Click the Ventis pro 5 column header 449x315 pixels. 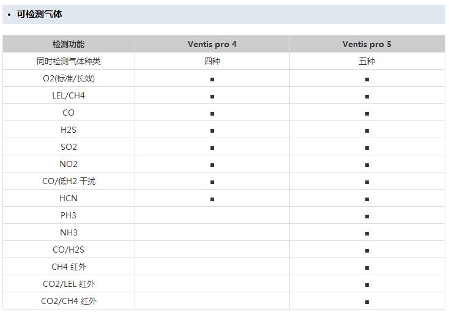point(367,44)
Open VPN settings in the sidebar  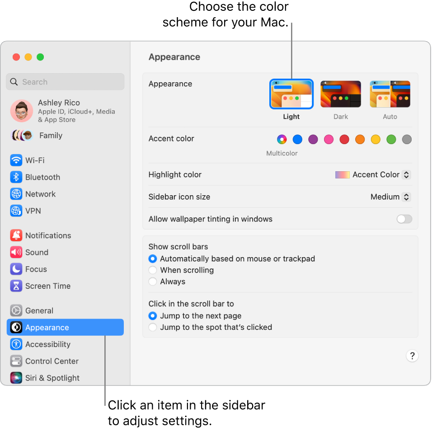(x=16, y=211)
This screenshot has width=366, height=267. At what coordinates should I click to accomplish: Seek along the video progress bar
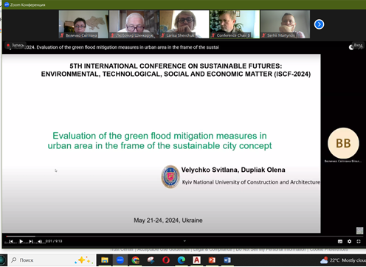(x=184, y=236)
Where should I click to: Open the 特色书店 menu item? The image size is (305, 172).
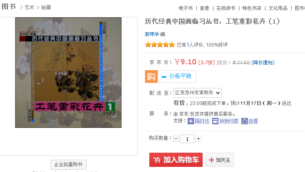[x=252, y=8]
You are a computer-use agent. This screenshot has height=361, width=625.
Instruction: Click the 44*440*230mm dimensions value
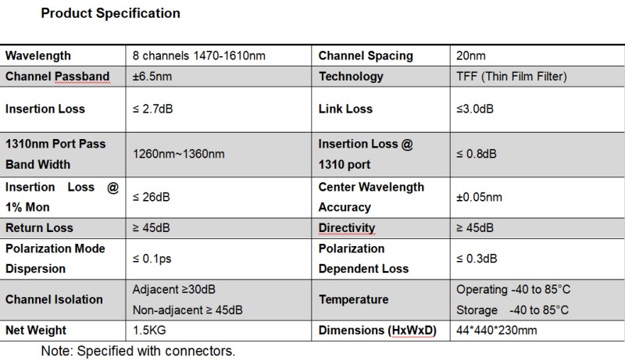tap(497, 331)
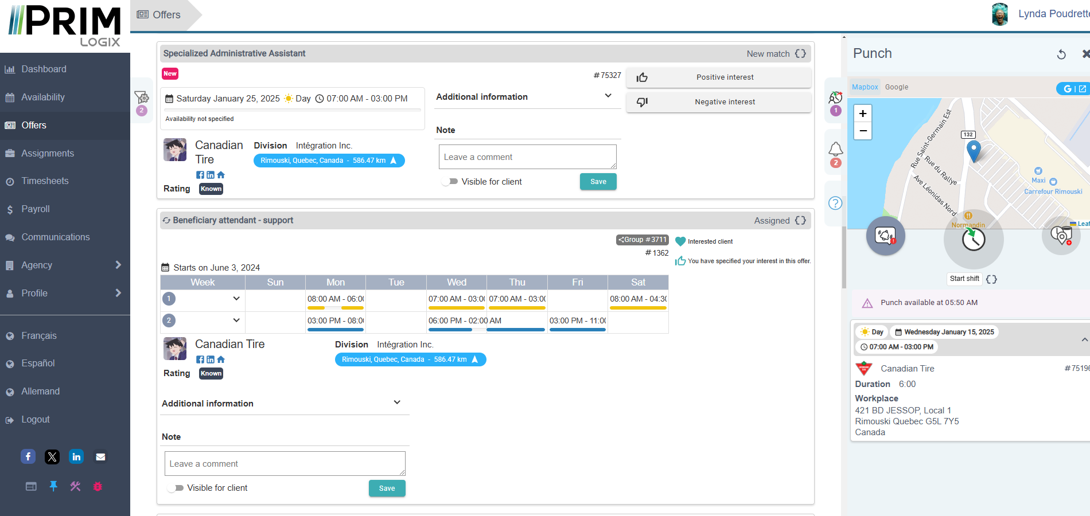Screen dimensions: 1090x516
Task: Expand the Agency sidebar submenu
Action: click(118, 265)
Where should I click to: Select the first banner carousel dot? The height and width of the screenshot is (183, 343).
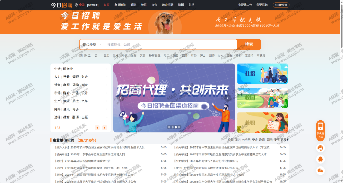coord(169,127)
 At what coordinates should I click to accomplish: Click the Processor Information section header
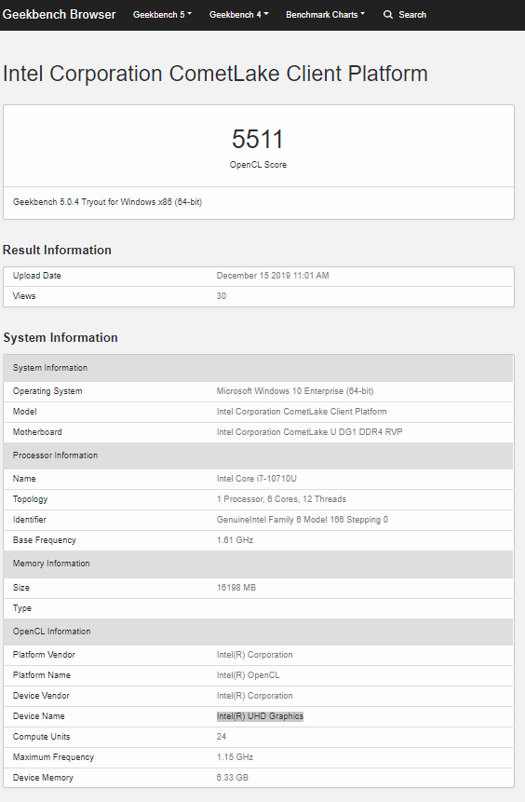(x=258, y=455)
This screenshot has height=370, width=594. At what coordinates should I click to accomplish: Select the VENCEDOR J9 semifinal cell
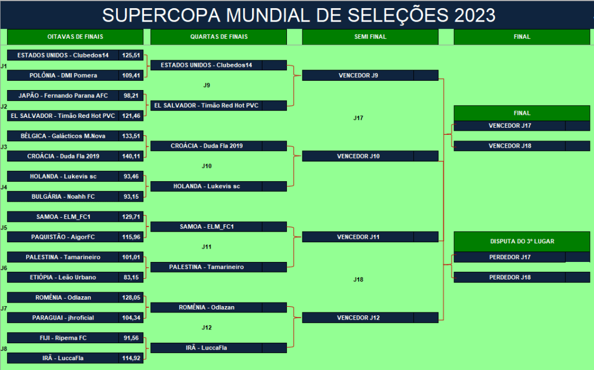coord(358,76)
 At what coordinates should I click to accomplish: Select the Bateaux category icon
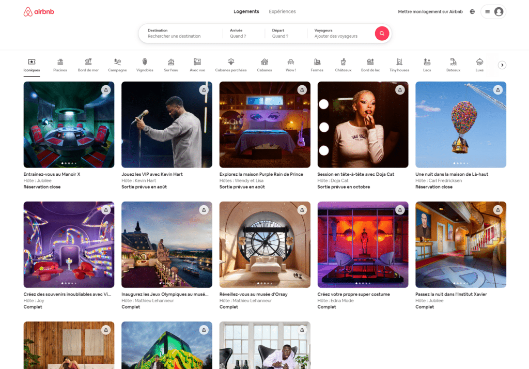[453, 62]
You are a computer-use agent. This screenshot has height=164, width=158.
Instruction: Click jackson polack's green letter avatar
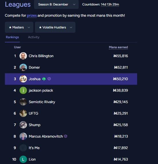pyautogui.click(x=23, y=90)
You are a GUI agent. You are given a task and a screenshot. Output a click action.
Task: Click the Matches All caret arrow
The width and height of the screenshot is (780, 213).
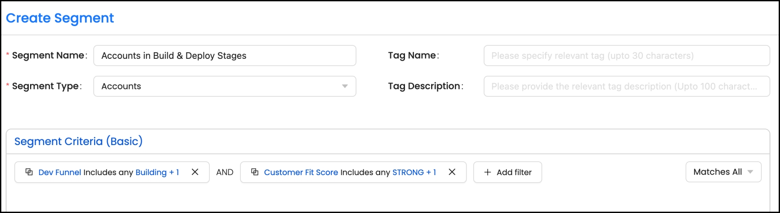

..........

### Set task:
Copy the records word for word, starting with the line that contains "has height=361, width=625." and going on through the end of the records. Leave the pictures out of your answer.

### Exercise solution:
You are a computer-use agent. This screenshot has height=361, width=625.
Instruction: Click the 44*440*230mm dimensions value
tap(497, 331)
Screen dimensions: 1090x516
Task: Expand the Agency sidebar submenu
Action: click(118, 265)
Where should I click to: Select the first banner carousel dot? The height and width of the screenshot is (183, 343).
coord(169,127)
 At what coordinates should I click to accomplish: Click the Processor Information section header
(x=258, y=455)
This screenshot has height=370, width=594. At what coordinates should I click to accomplish: Select the VENCEDOR J9 semifinal cell
coord(358,76)
 At what coordinates should I click to accomplish: Select the Bateaux category icon
[453, 62]
You are a computer-use agent. This screenshot has height=164, width=158.
Instruction: Click jackson polack's green letter avatar
pyautogui.click(x=23, y=90)
You are a GUI agent. You are given a task and a screenshot. Output a click action.
Task: Click the Matches All caret arrow
The width and height of the screenshot is (780, 213).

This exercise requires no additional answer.